Mags Ė I still would like to get a look at your new rifle.

Steve

Mags
April 8, 2010, 06:44 PM
It will come just give me a lil time.

jonboynumba1
April 8, 2010, 06:53 PM
Here's what I have seen...some BM bolt carriers gas keys are not properly staked....most all of the newer rifles are...because of customer feedback (and forums like this) they know people look for that now and that the lack of that diminishes customer satisfaction.

The thing is...properly staking one that is not takes like 30 seconds...it's NOT a big deal. You can even take one not or improperly staked and put the screws in with loctite RED and be GTG...you'll have to heat them up to change them...but when do you really EVER change a gas key on an AR? I know a dude that has assembled his bolt carriers that way and never had a problem (would not be my choice...because...well...properly staking them takes 30 seconds on the bench!

I know a guy who's department bought a bunch of earlier BM rifles years ago and upon putting them through the ringer a FEW had problems in that area....he tightened back down and staked them nice and heavy like an older Colt...Worst case senario you break or strip or lose a screw or two...but again...it takes 30 seconds to correct in the time one of these internet threads takes to read you could properly stake every AR any of us has ever owned (assuming any of them need it...and most will NOT)

Parts for AR's....stay major manufacturer...and you'll likely be OK! Mags stay USGI or Colt that drop fre from your lower and that you've loaded 4-6 rounds and shot empty a few times each to check function...and you'll be OK...shoot US made quallity brass cased ammo...and you'll be OK...Buy a quallity rifle....feed it quallity ammo from decent mags and it's as reliable a rifle as anything out there....buy rifles or parts from century and/or model1sales or SGN and parts from parts unknown=jamo-o-matic

That is everything you need to know about the AR except how to clean service zero and use one properly. FWIW I sell AR's of various manufacture...I look them over before they leave the shop...I think I've re-staked ONE BM in the last 5 years that needed it. It's not a big deal anywhere but the internet! And no...I don't even own a BM so I don't have a poney in these threads...Colt and RRA are my prefference...though RRA's customer service really seems to suck these days and I no longer sell them unless somebody just has to have one...thankfully LOTS of people are making decent AR's these days.

FWIW I wouldn't replace anything in a working rifle because of something I read on the internet...if it works run it...if you think you'll break it...buy spares...no big deal...spare parts are always a good idea!
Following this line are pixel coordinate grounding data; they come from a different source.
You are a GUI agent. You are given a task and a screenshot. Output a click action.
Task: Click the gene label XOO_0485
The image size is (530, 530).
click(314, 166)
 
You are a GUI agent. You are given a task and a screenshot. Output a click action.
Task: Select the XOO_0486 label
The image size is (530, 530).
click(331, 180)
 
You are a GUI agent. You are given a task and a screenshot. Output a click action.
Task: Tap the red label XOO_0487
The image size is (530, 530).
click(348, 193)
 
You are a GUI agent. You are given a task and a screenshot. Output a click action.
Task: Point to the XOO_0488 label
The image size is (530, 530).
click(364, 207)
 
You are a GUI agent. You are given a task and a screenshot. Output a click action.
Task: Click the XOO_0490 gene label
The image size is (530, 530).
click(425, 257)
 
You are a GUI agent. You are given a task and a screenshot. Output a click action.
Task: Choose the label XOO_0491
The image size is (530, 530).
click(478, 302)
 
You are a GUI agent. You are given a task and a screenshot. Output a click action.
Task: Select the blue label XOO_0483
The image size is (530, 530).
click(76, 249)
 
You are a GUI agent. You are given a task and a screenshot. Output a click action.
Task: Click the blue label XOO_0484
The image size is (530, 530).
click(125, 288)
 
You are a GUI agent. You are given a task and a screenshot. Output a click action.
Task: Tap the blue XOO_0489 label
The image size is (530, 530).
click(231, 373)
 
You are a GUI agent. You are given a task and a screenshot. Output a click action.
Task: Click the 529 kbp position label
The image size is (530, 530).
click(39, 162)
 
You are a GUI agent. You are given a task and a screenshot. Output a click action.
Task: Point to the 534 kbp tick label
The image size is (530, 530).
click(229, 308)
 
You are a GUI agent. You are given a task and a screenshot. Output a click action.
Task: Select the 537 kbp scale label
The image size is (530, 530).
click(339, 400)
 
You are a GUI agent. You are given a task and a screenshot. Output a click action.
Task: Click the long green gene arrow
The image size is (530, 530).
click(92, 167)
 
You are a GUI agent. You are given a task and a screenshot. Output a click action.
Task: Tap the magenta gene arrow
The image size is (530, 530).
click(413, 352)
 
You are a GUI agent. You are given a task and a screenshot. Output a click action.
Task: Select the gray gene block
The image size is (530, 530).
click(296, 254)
As long as they come from a quallity US manufacturer I wouldn't worry about what they are or are not stamped.

Mags
April 8, 2010, 06:55 PM
Thanks Jon Boy, I am not new to ARs but I am new to Bushmaster. Just don't want the thing failing me.

benEzra
April 8, 2010, 09:16 PM
Sounds like you've already checked the gas key screw staking, so you don't need a whole BCG. For the carbine classes, you might consider picking up a Bravo Company bolt for under $70, which takes care of bolt and extractor concerns, and you can keep the Bushy bolt as a spare. If you're running a carbine-length gas system, make sure you get the bolt with the correct extractor setup. Upgrading the buffer might be a good idea, but if the rifle is running 100% as-is, that's not as critical as the gas key staking and the extractor are.

If you're paying $500 or $1000 and taking off work to go shoot a carbine class, and your rifle goes down halfway through causing that money to be wasted, that's a whole lot more expensive than having a spare bolt.

Mags
April 8, 2010, 10:36 PM
I still would like to get a look at your new rifle.
Pics can be found here.http://www.thehighroad.org/showthread.php?t=516435

Birddog1911
April 8, 2010, 10:45 PM
Sage advice.
I'd bet that if you looked in the range bags of serious competitors, regardless of their brand, th y'd have a spare bolt in the spare parts kit.

WYcoyote
April 10, 2010, 09:24 PM
You have already mentioned the thing I would do.
Get the BCM BCG, test it well, and keep the BM BCG for your spare.
And not because the BM is junk, but I would give the BCM the edge in reliability.
If you are going to classes and need to keep shooting, you should have a spare anyway.